▶ WHAT YOU WILL DO:
Please repeat the data below exactly, with the pictures removed.
++++ EXERCISE INPUTS
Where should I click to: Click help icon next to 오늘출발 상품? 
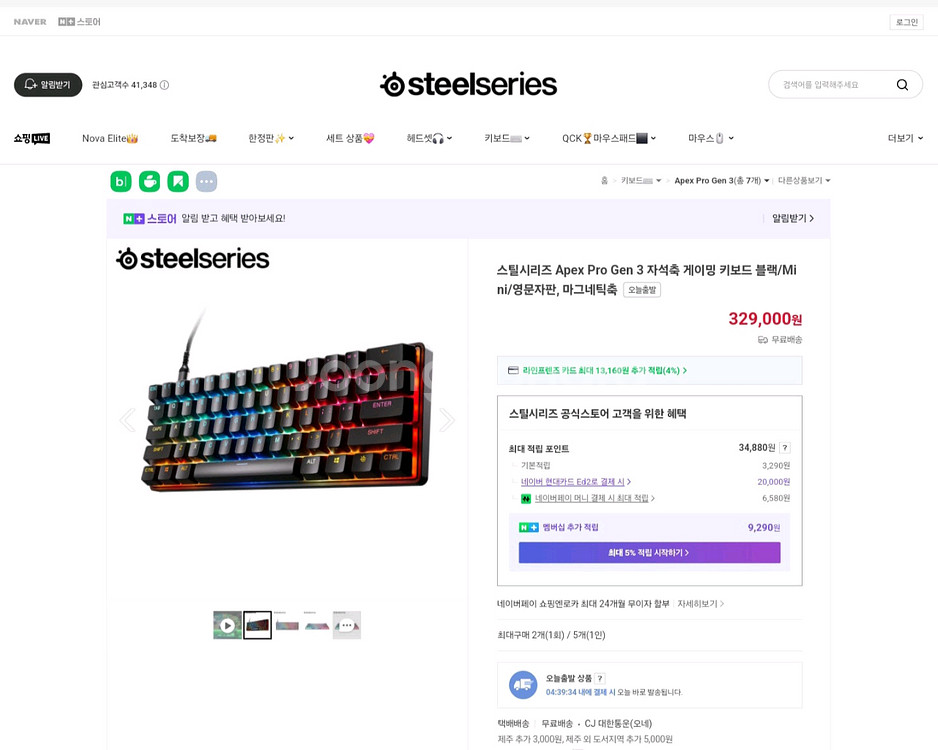pyautogui.click(x=600, y=678)
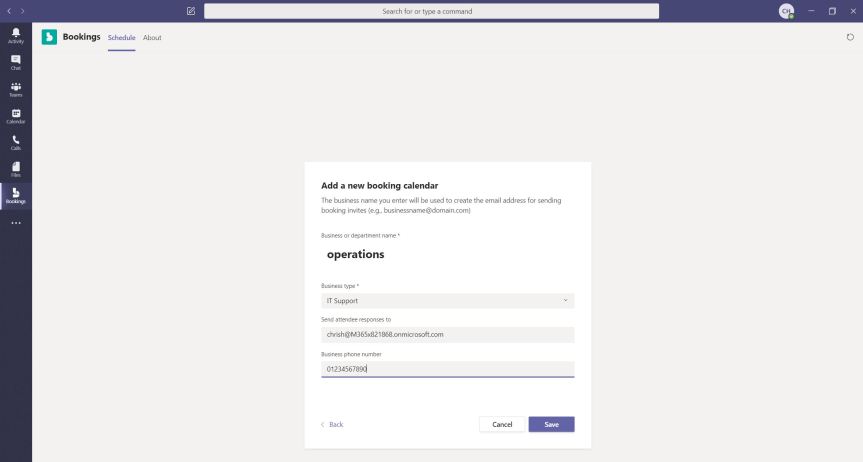The image size is (863, 462).
Task: Click the new chat compose icon
Action: [191, 11]
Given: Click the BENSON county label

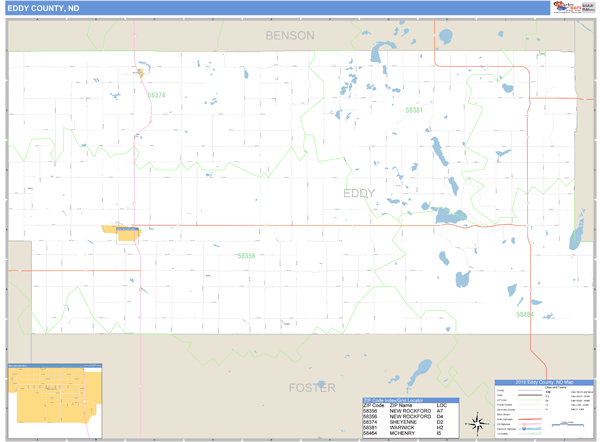Looking at the screenshot, I should coord(290,36).
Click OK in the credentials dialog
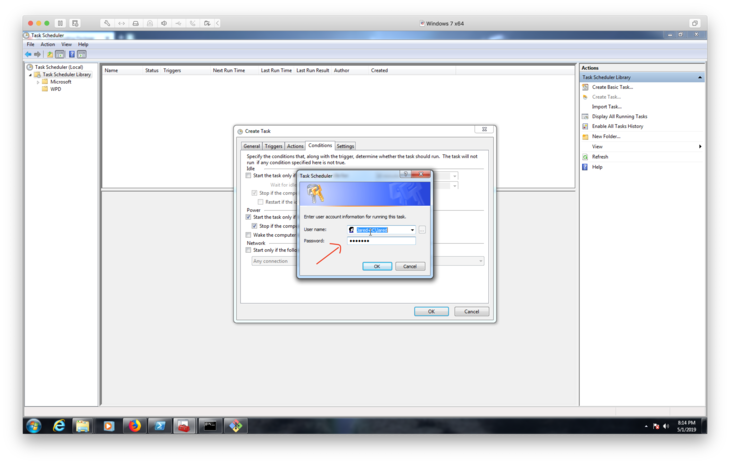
++++++++
▶ EXERCISE OUTPUT:
Where should I click to: Click help icon next to 오늘출발 상품? 
pyautogui.click(x=600, y=678)
The image size is (863, 462).
Task: Click the new chat compose icon
Action: [191, 11]
Given: Click the BENSON county label

Looking at the screenshot, I should coord(290,36).
Click OK in the credentials dialog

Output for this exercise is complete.